Repeat the lines below exactly, starting with the line containing "will pyautogui.click(x=868, y=880)." and ending with the line containing "Sort by the", both included.
* start PROVIDED DATA *
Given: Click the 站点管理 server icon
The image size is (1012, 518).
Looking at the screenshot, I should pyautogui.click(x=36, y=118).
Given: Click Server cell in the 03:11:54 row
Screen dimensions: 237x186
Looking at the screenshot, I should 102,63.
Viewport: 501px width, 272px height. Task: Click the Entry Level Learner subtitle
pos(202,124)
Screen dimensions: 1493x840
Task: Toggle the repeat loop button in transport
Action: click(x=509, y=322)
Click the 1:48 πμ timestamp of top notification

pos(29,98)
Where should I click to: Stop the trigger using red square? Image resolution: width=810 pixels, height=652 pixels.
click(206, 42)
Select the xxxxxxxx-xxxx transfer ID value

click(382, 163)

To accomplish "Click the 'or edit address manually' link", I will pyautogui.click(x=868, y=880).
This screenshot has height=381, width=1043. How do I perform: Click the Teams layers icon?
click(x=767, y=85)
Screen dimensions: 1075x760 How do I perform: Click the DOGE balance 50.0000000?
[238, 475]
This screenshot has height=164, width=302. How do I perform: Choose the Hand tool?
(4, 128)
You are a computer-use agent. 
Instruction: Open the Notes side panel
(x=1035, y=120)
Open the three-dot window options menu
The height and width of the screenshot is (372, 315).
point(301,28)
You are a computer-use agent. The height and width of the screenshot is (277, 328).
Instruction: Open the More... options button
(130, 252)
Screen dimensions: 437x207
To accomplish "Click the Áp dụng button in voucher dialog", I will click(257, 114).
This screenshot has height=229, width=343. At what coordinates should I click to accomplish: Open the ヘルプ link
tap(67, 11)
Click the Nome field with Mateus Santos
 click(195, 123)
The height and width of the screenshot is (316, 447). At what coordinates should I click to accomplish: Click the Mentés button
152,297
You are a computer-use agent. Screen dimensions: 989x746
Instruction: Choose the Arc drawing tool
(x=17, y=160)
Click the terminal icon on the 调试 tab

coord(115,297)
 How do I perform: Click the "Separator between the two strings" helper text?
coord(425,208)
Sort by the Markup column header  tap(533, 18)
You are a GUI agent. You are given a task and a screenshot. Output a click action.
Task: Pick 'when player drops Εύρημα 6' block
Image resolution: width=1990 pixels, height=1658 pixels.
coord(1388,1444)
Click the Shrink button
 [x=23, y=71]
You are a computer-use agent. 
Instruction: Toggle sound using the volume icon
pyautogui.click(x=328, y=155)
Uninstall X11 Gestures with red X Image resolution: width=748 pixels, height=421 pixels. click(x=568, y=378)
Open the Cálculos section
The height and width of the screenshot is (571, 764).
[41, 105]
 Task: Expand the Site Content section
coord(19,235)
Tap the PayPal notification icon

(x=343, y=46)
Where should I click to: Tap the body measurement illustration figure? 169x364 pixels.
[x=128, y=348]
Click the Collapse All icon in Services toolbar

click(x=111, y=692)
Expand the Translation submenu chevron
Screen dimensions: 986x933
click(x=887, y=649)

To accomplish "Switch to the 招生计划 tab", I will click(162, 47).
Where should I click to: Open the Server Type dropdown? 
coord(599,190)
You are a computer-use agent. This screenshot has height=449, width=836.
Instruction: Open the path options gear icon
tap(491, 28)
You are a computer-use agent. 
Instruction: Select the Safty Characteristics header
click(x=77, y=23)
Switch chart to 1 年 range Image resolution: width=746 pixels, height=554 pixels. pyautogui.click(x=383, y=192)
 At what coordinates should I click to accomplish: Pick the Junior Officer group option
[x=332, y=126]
* end PROVIDED DATA *
[ANSWER TO THIS EXERCISE]:
To accomplish "Click the 'or edit address manually' link", I will pyautogui.click(x=868, y=880).
This screenshot has height=381, width=1043. How do I perform: Click the Teams layers icon?
click(x=767, y=85)
Screen dimensions: 1075x760 How do I perform: Click the DOGE balance 50.0000000?
[238, 475]
This screenshot has height=164, width=302. How do I perform: Choose the Hand tool?
(4, 128)
You are a computer-use agent. 
Instruction: Open the Notes side panel
(x=1035, y=120)
Open the three-dot window options menu
The height and width of the screenshot is (372, 315).
point(301,28)
You are a computer-use agent. The height and width of the screenshot is (277, 328).
Instruction: Open the More... options button
(130, 252)
Screen dimensions: 437x207
To accomplish "Click the Áp dụng button in voucher dialog", I will click(257, 114).
This screenshot has height=229, width=343. At what coordinates should I click to accomplish: Open the ヘルプ link
tap(67, 11)
Click the Nome field with Mateus Santos
 click(195, 123)
The height and width of the screenshot is (316, 447). At what coordinates should I click to accomplish: Click the Mentés button
152,297
You are a computer-use agent. Screen dimensions: 989x746
Instruction: Choose the Arc drawing tool
(x=17, y=160)
Click the terminal icon on the 调试 tab

coord(115,297)
 How do I perform: Click the "Separator between the two strings" helper text?
coord(425,208)
Sort by the Markup column header  tap(533, 18)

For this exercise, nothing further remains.